▶ **Exercise prompt**:
Repeat exactly, and nothing more, the lines from the one that includes "Given: Click the Refresh Firefox button" through the final line of the entries; skip the pictures.

Information given: Begin

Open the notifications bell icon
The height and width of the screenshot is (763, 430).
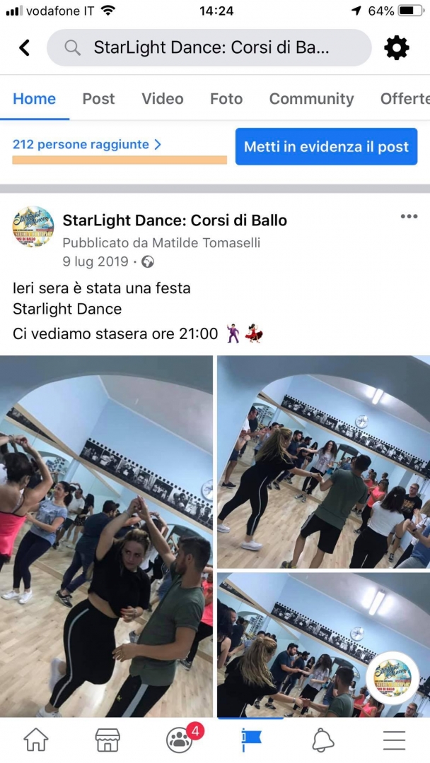coord(323,740)
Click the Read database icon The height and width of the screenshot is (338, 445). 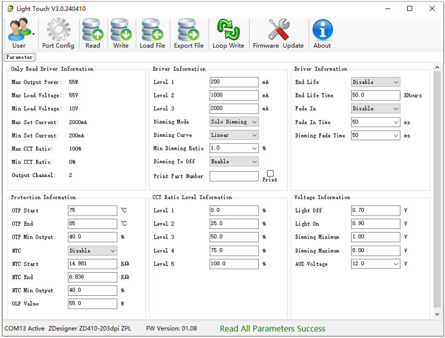pyautogui.click(x=93, y=30)
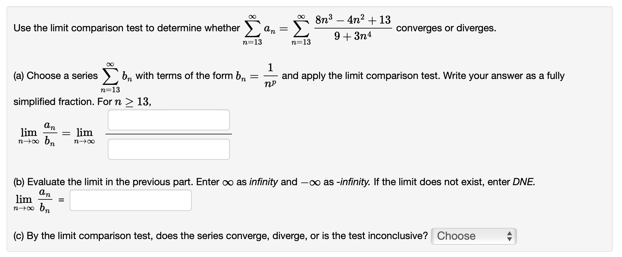Click the down arrow of the Choose selector

tap(509, 238)
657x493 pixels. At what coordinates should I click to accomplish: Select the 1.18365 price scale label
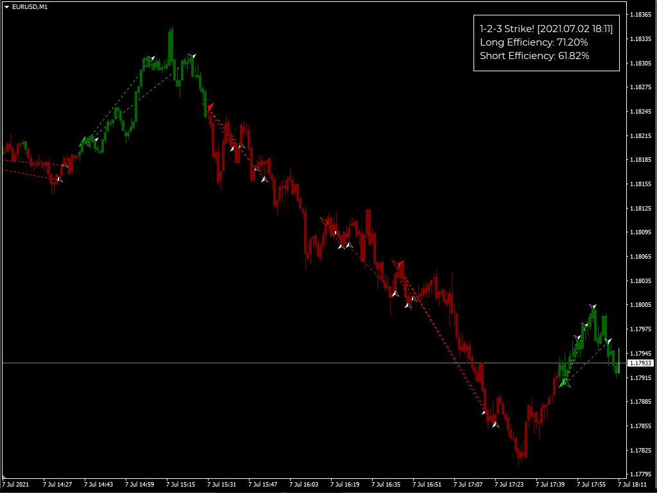pos(641,15)
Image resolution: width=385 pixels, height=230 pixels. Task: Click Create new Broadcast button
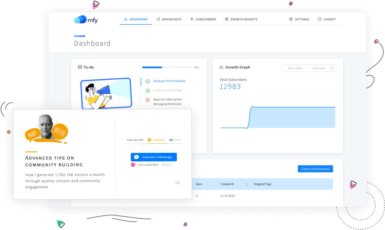tap(315, 169)
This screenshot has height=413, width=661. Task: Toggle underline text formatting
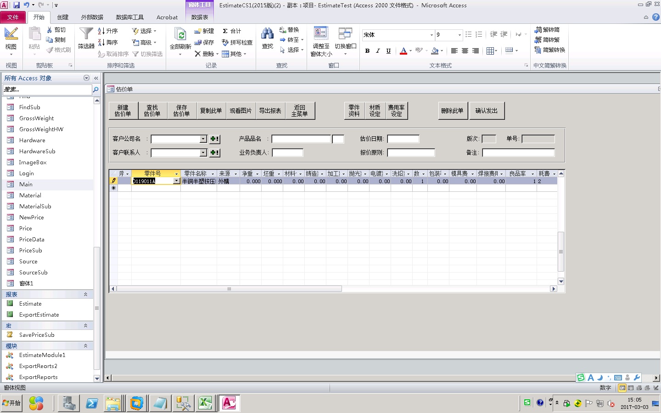coord(388,51)
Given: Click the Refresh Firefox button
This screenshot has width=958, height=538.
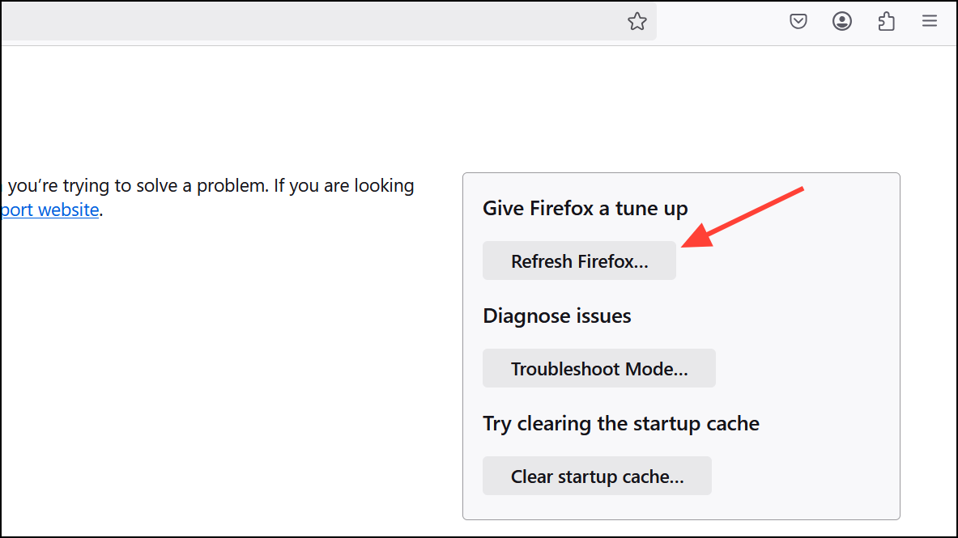Looking at the screenshot, I should [x=579, y=260].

Information given: End

▶ **The answer**:
Given: Click the Refresh Firefox button
This screenshot has width=958, height=538.
Looking at the screenshot, I should [x=579, y=260].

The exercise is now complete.